⟨

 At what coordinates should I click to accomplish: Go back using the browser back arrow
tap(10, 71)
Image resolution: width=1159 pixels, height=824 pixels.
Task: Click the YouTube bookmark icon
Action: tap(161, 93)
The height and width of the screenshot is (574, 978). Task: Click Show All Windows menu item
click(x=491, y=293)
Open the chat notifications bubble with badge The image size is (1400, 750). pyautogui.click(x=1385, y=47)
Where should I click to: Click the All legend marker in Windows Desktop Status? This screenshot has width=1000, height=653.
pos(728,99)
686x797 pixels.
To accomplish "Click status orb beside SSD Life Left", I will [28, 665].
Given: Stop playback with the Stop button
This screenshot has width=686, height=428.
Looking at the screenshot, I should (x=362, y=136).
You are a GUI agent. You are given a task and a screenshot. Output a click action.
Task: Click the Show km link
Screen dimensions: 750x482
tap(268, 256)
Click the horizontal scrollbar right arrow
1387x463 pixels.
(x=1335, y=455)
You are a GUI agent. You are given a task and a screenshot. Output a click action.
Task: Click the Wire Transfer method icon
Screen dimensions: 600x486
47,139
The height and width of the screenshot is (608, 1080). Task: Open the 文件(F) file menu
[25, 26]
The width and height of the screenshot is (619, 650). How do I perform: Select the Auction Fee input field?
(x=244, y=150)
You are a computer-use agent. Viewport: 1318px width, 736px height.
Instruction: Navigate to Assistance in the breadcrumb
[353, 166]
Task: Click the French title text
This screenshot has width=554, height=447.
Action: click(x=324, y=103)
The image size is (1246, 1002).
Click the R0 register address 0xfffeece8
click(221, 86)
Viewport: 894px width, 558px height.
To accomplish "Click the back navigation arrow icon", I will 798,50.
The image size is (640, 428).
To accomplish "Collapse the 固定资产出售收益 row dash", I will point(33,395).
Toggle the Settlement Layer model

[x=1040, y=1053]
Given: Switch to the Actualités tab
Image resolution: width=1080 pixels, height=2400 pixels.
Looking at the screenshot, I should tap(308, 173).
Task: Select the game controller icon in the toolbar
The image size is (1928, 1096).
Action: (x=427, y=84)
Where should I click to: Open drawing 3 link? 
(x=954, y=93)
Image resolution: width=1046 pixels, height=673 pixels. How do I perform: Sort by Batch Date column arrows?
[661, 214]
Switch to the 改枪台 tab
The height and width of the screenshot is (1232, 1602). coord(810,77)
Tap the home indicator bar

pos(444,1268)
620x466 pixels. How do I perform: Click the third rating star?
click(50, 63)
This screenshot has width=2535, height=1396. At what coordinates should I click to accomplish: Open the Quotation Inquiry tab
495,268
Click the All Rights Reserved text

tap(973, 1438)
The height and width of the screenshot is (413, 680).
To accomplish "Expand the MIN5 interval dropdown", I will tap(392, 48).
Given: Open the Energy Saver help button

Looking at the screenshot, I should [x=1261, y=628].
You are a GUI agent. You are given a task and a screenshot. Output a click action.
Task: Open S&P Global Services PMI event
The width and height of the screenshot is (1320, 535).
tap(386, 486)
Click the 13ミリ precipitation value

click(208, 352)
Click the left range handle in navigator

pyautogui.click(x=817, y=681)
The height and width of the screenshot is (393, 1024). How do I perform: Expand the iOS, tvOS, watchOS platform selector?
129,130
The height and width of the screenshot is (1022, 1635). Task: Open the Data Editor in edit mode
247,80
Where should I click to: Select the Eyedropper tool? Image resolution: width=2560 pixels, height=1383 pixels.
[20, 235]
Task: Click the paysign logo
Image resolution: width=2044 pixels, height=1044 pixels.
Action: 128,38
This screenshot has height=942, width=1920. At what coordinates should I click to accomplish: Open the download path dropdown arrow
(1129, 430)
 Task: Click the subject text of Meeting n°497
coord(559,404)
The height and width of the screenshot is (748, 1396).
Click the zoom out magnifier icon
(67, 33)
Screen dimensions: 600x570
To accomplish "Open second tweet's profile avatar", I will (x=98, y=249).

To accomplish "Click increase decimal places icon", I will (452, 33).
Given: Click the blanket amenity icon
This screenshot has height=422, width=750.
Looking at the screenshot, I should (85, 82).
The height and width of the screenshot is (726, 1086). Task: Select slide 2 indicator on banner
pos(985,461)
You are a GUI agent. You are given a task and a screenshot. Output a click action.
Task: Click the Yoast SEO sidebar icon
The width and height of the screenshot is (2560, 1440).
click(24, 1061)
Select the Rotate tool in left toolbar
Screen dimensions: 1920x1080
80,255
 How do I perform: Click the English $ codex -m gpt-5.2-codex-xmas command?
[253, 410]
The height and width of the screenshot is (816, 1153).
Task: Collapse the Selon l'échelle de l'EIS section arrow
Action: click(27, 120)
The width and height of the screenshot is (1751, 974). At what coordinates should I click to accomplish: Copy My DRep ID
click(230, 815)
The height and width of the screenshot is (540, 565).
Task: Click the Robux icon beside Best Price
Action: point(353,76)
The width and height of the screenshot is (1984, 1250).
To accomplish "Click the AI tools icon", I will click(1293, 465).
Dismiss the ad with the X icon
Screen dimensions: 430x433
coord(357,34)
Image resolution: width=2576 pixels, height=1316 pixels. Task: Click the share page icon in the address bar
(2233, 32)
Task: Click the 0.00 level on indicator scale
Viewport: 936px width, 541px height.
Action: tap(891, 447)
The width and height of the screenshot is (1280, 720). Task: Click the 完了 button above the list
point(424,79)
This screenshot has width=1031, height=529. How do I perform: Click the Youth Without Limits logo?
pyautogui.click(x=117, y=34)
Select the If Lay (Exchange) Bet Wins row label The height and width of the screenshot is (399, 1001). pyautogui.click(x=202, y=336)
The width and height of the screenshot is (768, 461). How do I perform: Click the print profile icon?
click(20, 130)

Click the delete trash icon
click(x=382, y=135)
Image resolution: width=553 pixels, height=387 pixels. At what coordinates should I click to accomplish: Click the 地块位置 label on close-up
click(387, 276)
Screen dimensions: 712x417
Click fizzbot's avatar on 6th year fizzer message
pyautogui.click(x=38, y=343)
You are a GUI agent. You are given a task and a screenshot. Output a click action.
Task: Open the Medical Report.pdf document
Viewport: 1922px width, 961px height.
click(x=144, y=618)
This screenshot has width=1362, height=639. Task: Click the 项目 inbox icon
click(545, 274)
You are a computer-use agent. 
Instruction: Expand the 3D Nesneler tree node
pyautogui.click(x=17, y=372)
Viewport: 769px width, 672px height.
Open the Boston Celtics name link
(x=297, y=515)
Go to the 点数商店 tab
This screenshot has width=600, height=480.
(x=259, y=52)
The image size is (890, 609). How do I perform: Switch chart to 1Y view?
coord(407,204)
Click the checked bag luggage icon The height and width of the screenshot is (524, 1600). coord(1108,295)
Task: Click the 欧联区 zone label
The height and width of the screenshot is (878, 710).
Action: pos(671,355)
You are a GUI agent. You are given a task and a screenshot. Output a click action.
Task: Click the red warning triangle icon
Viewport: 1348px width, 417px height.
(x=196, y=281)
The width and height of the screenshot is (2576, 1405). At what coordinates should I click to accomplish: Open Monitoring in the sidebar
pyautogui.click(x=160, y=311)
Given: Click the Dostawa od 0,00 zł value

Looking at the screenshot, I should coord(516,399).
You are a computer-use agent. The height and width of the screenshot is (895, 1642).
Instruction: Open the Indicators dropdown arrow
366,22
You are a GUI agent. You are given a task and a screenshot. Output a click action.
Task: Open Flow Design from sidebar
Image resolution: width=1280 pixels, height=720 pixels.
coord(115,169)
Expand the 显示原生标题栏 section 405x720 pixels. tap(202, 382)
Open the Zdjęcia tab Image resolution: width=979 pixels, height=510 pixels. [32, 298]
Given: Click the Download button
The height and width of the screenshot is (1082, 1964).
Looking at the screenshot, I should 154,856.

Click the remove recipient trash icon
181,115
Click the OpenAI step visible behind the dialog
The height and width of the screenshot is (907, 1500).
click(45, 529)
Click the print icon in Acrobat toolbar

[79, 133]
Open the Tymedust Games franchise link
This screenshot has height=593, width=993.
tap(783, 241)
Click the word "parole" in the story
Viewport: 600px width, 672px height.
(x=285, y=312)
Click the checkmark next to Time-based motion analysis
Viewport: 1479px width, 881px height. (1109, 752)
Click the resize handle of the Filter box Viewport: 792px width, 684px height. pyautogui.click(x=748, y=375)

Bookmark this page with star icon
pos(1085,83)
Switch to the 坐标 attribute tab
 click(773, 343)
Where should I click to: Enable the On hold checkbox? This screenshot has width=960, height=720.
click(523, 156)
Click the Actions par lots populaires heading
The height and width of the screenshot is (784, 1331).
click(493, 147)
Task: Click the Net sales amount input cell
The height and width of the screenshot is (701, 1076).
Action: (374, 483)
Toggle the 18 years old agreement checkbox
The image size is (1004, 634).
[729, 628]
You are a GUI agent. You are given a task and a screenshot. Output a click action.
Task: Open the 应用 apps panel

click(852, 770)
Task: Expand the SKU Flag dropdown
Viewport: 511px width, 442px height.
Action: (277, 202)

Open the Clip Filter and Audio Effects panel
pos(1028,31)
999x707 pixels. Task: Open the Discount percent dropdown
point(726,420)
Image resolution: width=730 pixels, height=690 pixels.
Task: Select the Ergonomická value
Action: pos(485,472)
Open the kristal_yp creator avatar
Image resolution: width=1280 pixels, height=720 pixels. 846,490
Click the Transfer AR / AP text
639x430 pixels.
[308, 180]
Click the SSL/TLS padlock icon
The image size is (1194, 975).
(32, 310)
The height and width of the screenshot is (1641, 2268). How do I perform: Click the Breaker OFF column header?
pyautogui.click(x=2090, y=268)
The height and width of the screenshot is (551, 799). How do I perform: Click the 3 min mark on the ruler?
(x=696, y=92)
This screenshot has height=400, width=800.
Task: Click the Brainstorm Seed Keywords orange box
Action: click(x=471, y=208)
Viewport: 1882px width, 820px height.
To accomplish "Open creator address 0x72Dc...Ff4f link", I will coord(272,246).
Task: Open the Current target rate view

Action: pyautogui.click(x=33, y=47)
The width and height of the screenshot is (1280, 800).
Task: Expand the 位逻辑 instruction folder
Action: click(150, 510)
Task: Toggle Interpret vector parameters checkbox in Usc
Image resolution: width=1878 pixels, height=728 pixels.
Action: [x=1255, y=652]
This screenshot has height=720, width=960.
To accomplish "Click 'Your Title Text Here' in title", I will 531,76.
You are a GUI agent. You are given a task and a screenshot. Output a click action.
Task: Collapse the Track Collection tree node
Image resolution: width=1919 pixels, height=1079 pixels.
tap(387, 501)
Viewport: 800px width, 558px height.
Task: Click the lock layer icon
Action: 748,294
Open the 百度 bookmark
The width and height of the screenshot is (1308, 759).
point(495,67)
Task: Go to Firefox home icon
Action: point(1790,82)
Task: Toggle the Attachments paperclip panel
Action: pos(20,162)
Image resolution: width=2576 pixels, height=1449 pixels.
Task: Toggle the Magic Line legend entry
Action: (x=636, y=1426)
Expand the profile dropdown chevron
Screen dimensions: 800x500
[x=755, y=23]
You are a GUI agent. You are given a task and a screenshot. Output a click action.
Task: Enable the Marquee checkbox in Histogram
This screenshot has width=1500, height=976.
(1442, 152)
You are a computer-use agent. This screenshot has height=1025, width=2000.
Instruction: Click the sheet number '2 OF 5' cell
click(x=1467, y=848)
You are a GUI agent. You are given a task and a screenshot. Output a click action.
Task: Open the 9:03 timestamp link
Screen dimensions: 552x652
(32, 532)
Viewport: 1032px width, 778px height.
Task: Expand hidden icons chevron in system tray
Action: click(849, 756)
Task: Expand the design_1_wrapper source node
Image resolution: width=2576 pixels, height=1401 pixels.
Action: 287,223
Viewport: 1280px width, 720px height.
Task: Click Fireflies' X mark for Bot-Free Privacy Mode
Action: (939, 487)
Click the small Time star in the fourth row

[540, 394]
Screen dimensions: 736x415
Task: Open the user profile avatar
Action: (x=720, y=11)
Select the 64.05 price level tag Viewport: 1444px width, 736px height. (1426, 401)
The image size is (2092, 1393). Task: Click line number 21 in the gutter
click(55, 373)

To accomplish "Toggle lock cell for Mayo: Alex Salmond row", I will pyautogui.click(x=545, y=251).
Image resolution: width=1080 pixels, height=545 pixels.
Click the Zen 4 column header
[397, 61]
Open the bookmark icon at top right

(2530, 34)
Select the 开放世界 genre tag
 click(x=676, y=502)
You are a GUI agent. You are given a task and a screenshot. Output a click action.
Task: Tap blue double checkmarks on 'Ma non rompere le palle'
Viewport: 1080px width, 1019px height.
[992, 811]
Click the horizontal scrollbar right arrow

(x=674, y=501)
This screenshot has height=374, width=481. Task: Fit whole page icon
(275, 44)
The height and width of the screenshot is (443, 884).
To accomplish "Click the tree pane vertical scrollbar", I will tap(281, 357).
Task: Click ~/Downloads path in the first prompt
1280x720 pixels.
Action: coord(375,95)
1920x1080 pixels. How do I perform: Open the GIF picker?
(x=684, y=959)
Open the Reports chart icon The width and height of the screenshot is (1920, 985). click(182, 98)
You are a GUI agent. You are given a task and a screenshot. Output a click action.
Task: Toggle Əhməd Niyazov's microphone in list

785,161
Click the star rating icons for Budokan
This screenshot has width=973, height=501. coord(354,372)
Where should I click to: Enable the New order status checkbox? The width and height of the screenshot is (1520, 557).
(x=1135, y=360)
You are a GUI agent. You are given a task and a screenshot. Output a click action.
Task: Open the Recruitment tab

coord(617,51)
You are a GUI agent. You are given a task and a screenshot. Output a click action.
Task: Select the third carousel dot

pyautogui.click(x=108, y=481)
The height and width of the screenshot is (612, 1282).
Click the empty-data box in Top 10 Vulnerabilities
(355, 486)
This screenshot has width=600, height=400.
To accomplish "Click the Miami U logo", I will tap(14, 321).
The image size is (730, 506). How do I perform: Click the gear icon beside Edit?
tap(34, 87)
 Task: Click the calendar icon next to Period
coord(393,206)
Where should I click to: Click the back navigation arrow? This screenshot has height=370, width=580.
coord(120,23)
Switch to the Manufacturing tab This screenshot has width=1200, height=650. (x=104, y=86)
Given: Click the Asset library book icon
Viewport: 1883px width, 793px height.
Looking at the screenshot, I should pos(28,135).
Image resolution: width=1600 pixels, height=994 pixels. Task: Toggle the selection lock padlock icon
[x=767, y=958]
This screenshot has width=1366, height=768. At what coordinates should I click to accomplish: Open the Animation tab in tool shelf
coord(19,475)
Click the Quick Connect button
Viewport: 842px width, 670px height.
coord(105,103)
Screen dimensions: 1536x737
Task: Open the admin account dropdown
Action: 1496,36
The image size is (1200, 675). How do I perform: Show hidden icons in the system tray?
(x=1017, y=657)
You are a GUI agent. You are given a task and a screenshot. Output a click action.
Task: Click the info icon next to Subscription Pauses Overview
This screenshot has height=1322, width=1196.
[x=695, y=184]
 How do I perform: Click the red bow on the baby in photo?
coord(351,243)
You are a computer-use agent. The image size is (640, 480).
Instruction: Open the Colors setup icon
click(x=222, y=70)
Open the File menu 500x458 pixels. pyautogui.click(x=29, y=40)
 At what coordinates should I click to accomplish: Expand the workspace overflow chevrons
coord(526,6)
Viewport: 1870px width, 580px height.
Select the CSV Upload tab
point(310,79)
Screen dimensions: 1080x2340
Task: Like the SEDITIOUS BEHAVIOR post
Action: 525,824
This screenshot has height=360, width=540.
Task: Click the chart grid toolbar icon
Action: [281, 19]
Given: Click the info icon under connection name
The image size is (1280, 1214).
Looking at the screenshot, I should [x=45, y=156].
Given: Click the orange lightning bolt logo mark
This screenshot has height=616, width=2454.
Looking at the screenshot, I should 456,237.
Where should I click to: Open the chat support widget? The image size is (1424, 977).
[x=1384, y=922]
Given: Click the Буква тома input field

⟩

** Task statement **
Can you copy the data word for word, starting with the line that contains "Select the 开放世界 genre tag" and going on through the line that contains "will tap(281, 357)."?

** Result of the task **
Select the 开放世界 genre tag
 click(x=676, y=502)
You are a GUI agent. You are given a task and a screenshot. Output a click action.
Task: Tap blue double checkmarks on 'Ma non rompere le palle'
Viewport: 1080px width, 1019px height.
[992, 811]
Click the horizontal scrollbar right arrow

(x=674, y=501)
This screenshot has height=374, width=481. Task: Fit whole page icon
(275, 44)
The height and width of the screenshot is (443, 884).
To accomplish "Click the tree pane vertical scrollbar", I will tap(281, 357).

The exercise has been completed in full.